§ **Extrait à lire**
Avortements forcés, hypersexualisation, abus sexuels, domination masculine… la star d’Hollywood, connue pour ses rôles sulfureux, est réduite à une simple victime éplorée, dépendante au male gaze. Le long-métrage, romancé à l’extrême, joue la carte du sensationnel. Et ce parti-pris cristallise un peu plus l’image de la femme « objet ».
Un biopic noir qui abuse du mythe « Marilyn » ?
Applaudi pendant quatorze minutes à la Mostra de Venise, le film « Blonde », adapté du roman de Joyce Carol Oates, se hisse désormais au milieu de « La Ligne Verte » et « The Gray Man ». Cette réadaptation dominée par le tragique caracole même dans le top 10 de Netflix.
Pourtant, du tournage à sa sortie, le faux biopic réalisé par Andrew Dominik s’est attiré les foudres de l’opinion publique. Certes, une poignée de cinéphiles aguerri.e.s perçoivent en ce film un pur miracle artistique. Le magazine Vogue le dépeint même comme « le film de l’année ». Mais cette vision flatteuse ne fait pas l’unanimité.
Il suffit d’ausculter le hashtag #Blonde sur Twitter pour prendre conscience d’une fureur générale. « Honte », « une des pires représentations de Marilyn », « ramassis grotesque de bêtises »… les internautes mécontent.e.s fustigent surtout une mise en scène misogyne, idéalisant des actes odieux tels que le viol.

§ **Travail demandé**
**1.** Pouvez-vous reproduire à l'identique le passage de l'extrait sur le film « Blonde » qui va de « Pourtant, du tournage » à « que le viol. » ?
**2.** Quelles lignes des entrées ci-dessous contiennent la chaîne « size » ? Recopiez-les toutes.

§ **Entrées répertoriées**
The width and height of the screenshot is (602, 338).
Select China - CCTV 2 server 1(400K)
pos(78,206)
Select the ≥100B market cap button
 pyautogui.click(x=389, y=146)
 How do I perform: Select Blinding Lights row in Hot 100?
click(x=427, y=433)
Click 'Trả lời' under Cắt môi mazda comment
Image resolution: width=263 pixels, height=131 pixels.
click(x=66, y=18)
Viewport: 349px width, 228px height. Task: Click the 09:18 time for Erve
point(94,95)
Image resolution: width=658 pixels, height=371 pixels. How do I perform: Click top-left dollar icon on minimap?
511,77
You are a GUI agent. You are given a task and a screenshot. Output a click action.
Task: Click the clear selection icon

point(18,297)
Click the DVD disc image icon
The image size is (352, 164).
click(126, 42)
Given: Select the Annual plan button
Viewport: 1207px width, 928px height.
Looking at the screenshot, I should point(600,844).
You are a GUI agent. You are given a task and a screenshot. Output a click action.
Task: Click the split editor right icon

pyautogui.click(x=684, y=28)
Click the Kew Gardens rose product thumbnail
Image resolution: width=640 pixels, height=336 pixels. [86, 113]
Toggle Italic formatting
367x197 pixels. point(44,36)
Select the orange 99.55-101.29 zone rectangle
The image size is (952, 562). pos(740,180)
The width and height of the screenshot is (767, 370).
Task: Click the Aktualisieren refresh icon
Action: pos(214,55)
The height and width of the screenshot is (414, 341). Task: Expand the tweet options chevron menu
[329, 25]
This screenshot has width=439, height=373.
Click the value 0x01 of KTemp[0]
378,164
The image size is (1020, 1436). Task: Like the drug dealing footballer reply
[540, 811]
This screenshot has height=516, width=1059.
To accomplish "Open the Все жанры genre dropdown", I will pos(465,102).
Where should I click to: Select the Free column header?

§ **Réponses obtenues**
**1.**
Pourtant, du tournage à sa sortie, le faux biopic réalisé par Andrew Dominik s’est attiré les foudres de l’opinion publique. Certes, une poignée de cinéphiles aguerri.e.s perçoivent en ce film un pur miracle artistique. Le magazine Vogue le dépeint même comme « le film de l’année ». Mais cette vision flatteuse ne fait pas l’unanimité.
Il suffit d’ausculter le hashtag #Blonde sur Twitter pour prendre conscience d’une fureur générale. « Honte », « une des pires représentations de Marilyn », « ramassis grotesque de bêtises »… les internautes mécontent.e.s fustigent surtout une mise en scène misogyne, idéalisant des actes odieux tels que le viol.

**2.**
The image size is (352, 164).
The image size is (952, 562). pos(740,180)
The image size is (1020, 1436). Task: Like the drug dealing footballer reply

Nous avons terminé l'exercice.